I am sure that there are people from the American Cinemateque who read this page. Could you give us the name of the perpetrators?
Who in the world would want to bring an urban environment into the Egyption? AC please explain this to us.
How do these people get a ton of money for work that rots before your very eyes?
They should be in Europe where the regular disfiguring and trashing of great works is considered a noble cause.

Will Dunklin
Will Dunklin on August 6, 2004 at 1:32 pm

I hope someone in the know will post the name of the architect and/or design firm which led the so-called restoration. Obviously, this is a person/firm which no one interested historic theaters should employ. Knowing who did this would be helpful.

Bigdom78987
Bigdom78987 on July 25, 2004 at 11:57 pm

Even if they had to rebuild stuff they could do it in a nice style not that black box crap. And who wants the “urban environment in a movie theatre anyway? That’s stupid. Maybe if it was the urban environment in the 20s when they built nice buildings, but not with the garbage they build now!

scenicroute
scenicroute on July 19, 2004 at 8:38 pm

What I find mystifying is that the Cinemateque offers monthly tours of the historic site. How do tour-guides skirt the issue of the total intrusiveness of the remodel? Worse, this tour is touted as a look at the beautiful palace and its ‘restoration’. Even under the most charitable descriptions of this theater’s repair, no one could possibly come away thinking that work could be categorized as restoration.
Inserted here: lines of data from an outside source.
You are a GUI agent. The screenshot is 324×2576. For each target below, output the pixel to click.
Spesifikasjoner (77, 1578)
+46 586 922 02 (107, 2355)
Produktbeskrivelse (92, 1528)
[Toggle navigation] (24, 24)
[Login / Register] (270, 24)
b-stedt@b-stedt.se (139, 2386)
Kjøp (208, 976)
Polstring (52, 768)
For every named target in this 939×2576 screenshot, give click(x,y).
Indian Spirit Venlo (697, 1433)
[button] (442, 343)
If the Cinemateque wanted to alter the design, that’s one thing but to do so and bask in the glory of rendering some loving restoration, forget it, that’s just plain insulting to the theater’s original owners and designers not to mention lying.

JimRankin
JimRankin on July 18, 2004 at 4:23 am

Your comment is right on the money, ‘scenicroute’; they didn’t care about anything but money, and used the EGYPTIAN’S fame as an excuse during fundraising. They may have had to adapt it, but they cared nothing at all about even a little ‘restoration.’ It was all a scam to grab publicity, and, sad to say, it worked.

scenicroute
scenicroute on July 17, 2004 at 8:45 pm

I love what the American Cinemateque stands for, I love their programming and I was quite pleased to hear the announcement that they were revitalizing the historic Egyptian Theater. I had worked for the Egyptian Theater for five years during the 1980’s as its projectionist.
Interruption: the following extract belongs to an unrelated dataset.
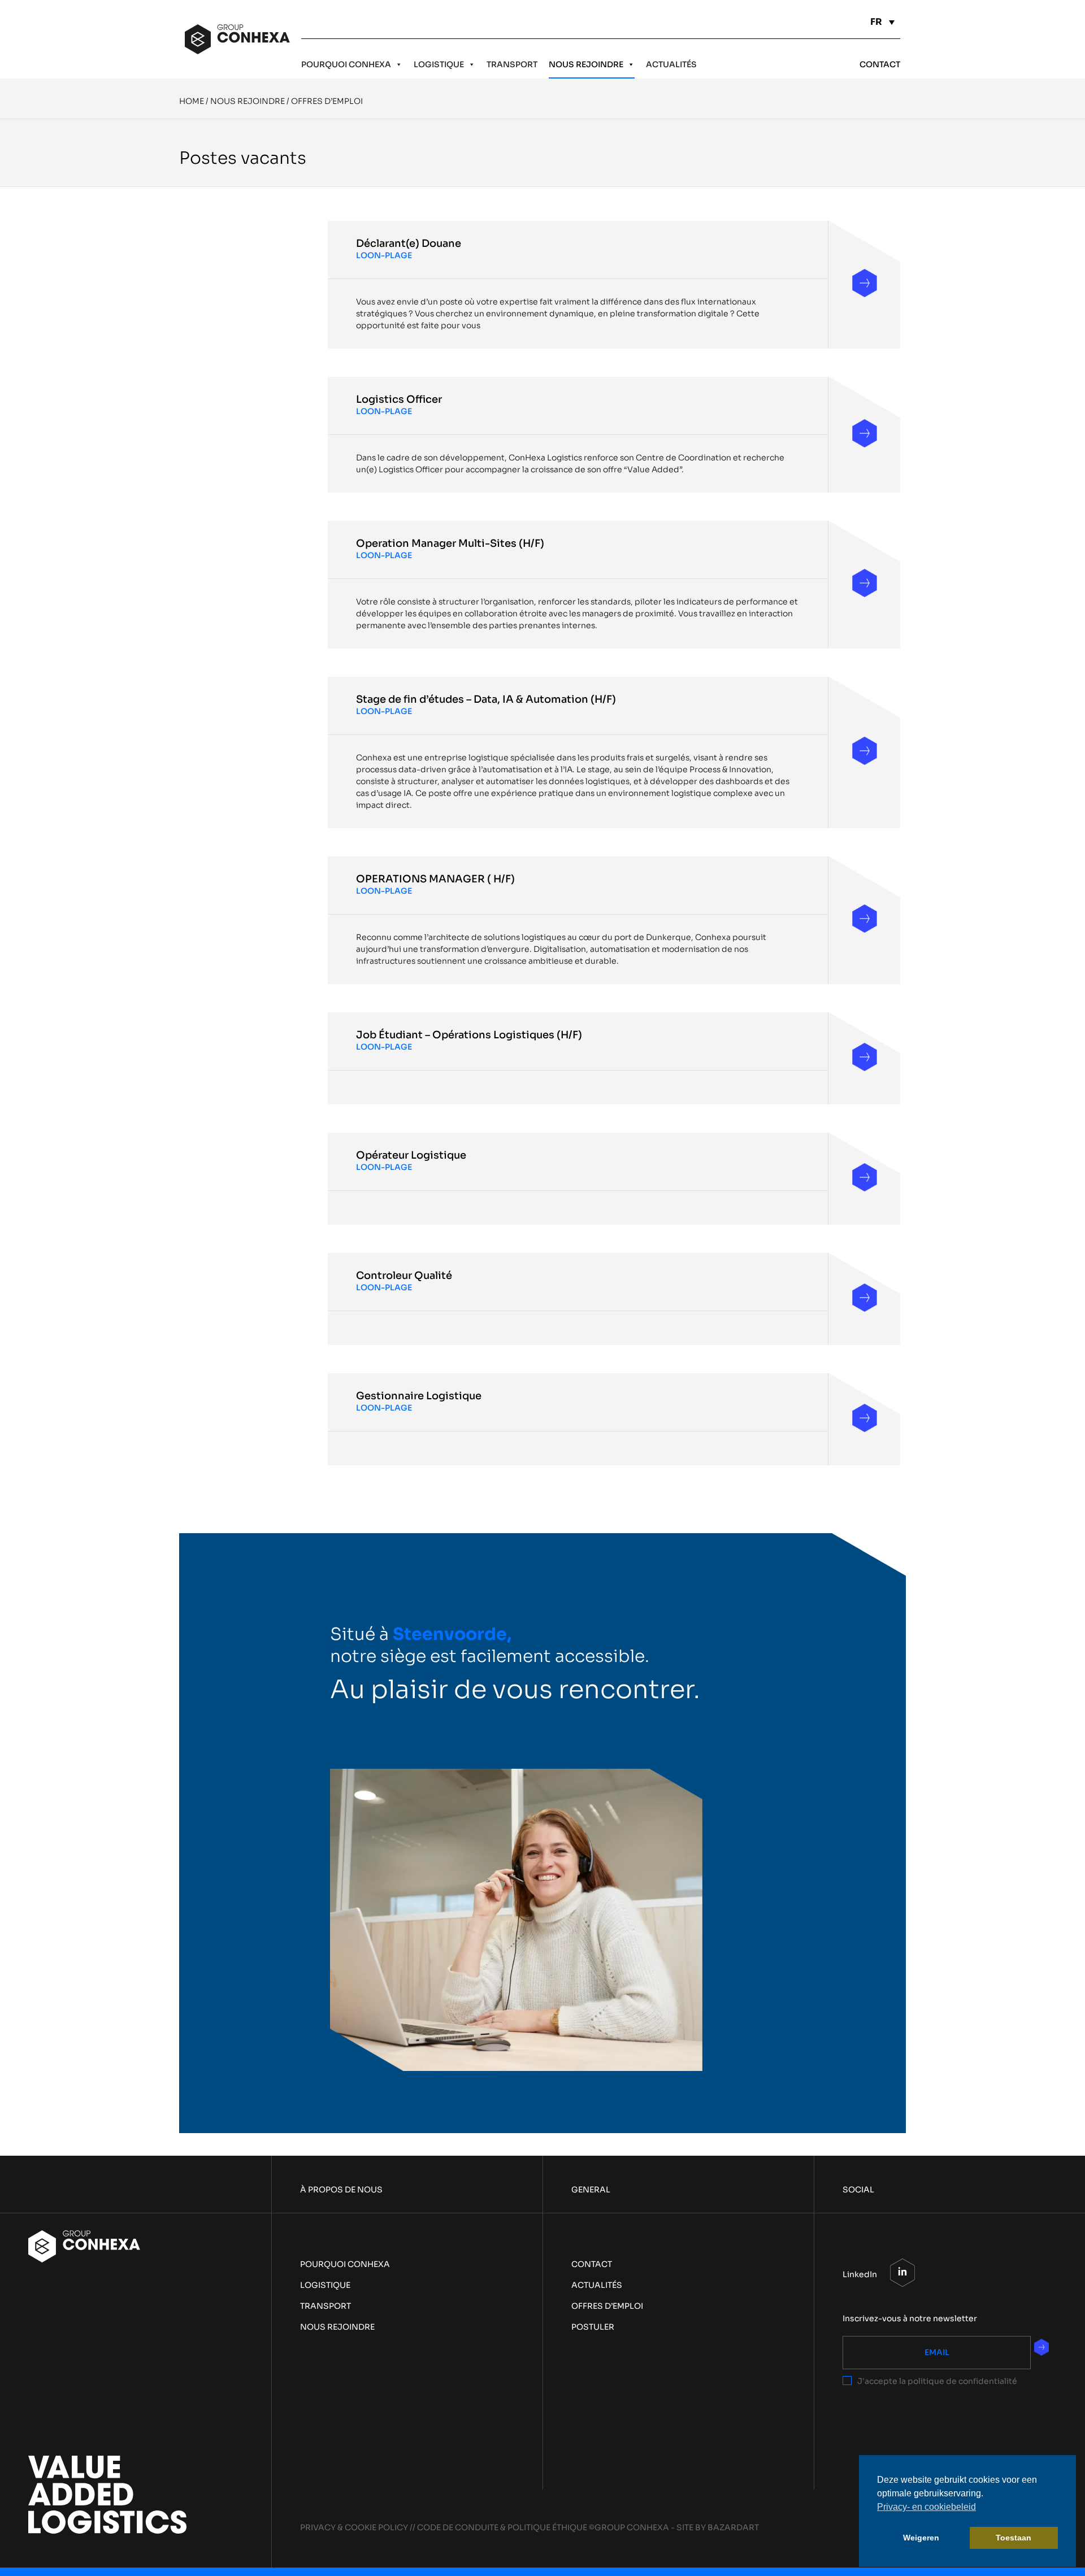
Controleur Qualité (404, 1275)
I studied the theater’s fabled past and was always in awe of the building’s majesty. Even under the disinterested watch of United Artist’s Theater Chain, the palace was still a beautiful place to watch films.

Walking down the restored courtyard, I was enthused. The restoration was beatifully realized. However, when I walked into the newly ‘restored’ Egyptian interior, I was, to put it bluntly, horrified. The design was altered so signifigantly that I have to believe that the new designers had nothing but contempt for the building’s symmetry and line.
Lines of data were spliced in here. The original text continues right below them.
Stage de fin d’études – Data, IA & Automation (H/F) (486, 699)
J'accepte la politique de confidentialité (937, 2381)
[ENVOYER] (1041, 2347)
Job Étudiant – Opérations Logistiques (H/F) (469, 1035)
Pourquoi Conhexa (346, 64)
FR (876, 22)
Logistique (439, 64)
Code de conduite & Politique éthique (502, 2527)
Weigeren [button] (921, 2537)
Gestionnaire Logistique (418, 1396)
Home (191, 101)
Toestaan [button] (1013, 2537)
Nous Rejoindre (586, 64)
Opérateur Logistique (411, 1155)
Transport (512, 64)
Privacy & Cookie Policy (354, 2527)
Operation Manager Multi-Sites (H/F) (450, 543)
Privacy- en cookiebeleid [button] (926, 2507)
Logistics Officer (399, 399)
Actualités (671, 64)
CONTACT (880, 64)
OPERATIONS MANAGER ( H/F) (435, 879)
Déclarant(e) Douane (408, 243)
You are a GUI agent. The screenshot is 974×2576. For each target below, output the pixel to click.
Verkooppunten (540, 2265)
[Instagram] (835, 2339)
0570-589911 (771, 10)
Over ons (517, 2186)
A few postings above this are tasteful and considerate when speaking of the remodel. They bring up important issues such as the seismic retrofitting and how that necessarily impacts the theater’s new
look. This does not explain how the new designers came to use flimsy spiral staircases, wall ‘sconces’ that can only be described as arbitrary woodcut blobs and the giant, obtrusive black box parked in the middle of what used to be the auditorium’s back section. Even the ceiling’s famous starburst is no longer back lit, they’ve gone the easy route and front lit the ornamation, rendering it flat.

This is not a theater restoration, the biggest scandal in this town is that the theater was destroyed, rendered unrecognizable. The Egyptian is gone. Most people can’t recall how awesome the interior used to be so the loss is nothing more than footprints in the sand.

In one of the first pamphlets the Cinemateque issued after its reopening it claimed that the redesign’s goal was to bring some of the urban environment into the theater, using materials consistant with that goal. Sid Grauman built that theater to leave the city behind you. He made a 160 foot walk away from the street so you would be transported. The Cinemateque either didn’t know of this or didn’t care.